Heute müssen Polizisten noch die Ausweispapiere kontrollieren, um die Identität einer Person festzustellen. Zukünftig könnte dieser Vorgang hingegen automatisiert ablaufen. Denn der Konzern Motorola kooperiert mit dem Startup Neurala, um spezielle Bodycams mit Gesichtserkennung zu entwickeln. Die Kamera wird dabei am Körper des Polizisten positioniert und sucht selbstständig die Umgebung ab. Die beiden Firmen geben an, damit vor allem die Suche nach vermissten Personen effizienter gestalten zu wollen. Aus technologischer Sicht ist es aber natürlich auch problemlos möglich, auf diese Weise nach geflohenen Tatverdächtigen zu suchen. Wie die Technik genutzt werden kann, dürfte nicht zuletzt von den Datenschutzbestimmungen in den einzelnen Ländern abhängen.

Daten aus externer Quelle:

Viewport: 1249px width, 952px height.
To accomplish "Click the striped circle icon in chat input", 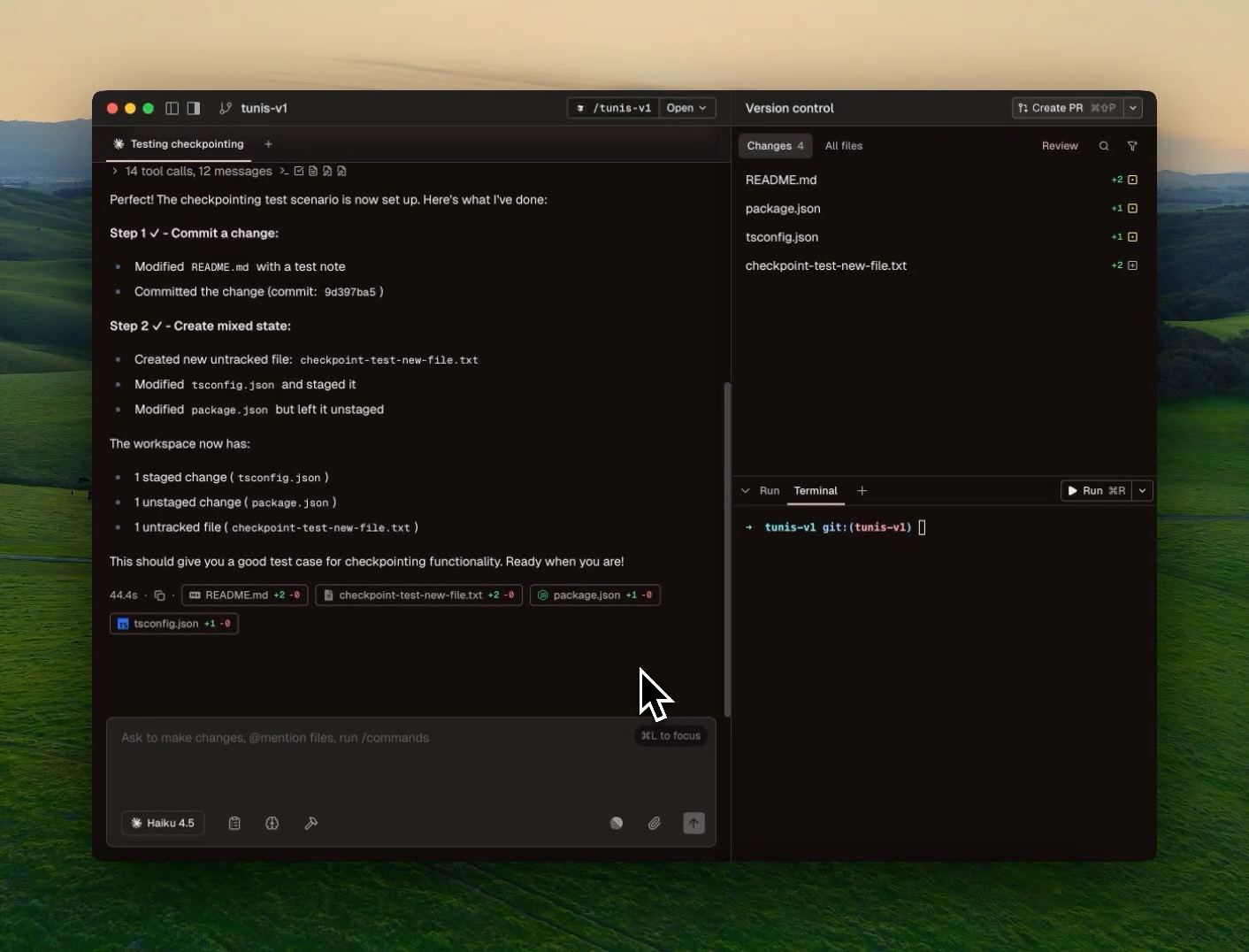I will point(617,823).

Künstliche Intelligenz analysiert Fotos von vermissten Personen

Die Besonderheit der neu entwickelten Bodycam besteht vor allem darin, dass die Gesichtserkennung lokal realisiert wird – es existiert also kein Rechenzentrum und keine Datenbank im Hintergrund. Vielmehr kommt künstliche Intelligenz zum Einsatz. Diese kann beispielsweise ein Foto einer gesuchten Person erfassen und dann nach einem Ebenbild in der Realität suchen. Die aus dem Foto gewonnenen Informationen werden zudem mit den smarten Bodycams in der Umgebung geteilt. Die von Neurala entwickelte Software ahmt die Vorgänge im menschlichen Gehirn nach und benötigt daher deutlich weniger Ressourcen als bisher verfolgte Ansätze in dieser Richtung. Nur deshalb ist der lokale Einsatz in einer Bodycam überhaupt möglich.


In Deutschland wird auch mit automatisierter Gesichtserkennung experimentiert

Unterstützt wird die Forschungs- und Entwicklungsarbeit unter anderem durch das US-Verteidigungsministerium. Die in diesem Rahmen entwickelte künstliche Intelligenz könnte zudem zukünftig noch in vielen weiteren Projekten genutzt werden. Bei vielen Innenpolitikern gilt die automatisierte Gesichtserkennung als vielversprechender Ansatz, um Straftäter zu finden und Verbrechen zu verhindern. In Berlin werden daher bereitsfest installierte Kameras mit Gesichtserkennung getestet. Diese nutzen allerdings eine Datenbank im Hintergrund. Sie suchen also nicht nur nach einer konkreten vermissten Person, sondern könnten theoretisch nach allen zur Fahndung ausgeschriebenen Personen suchen. Anders als bei der Bodycam ist aber natürlich kein mobiler Einsatz möglich.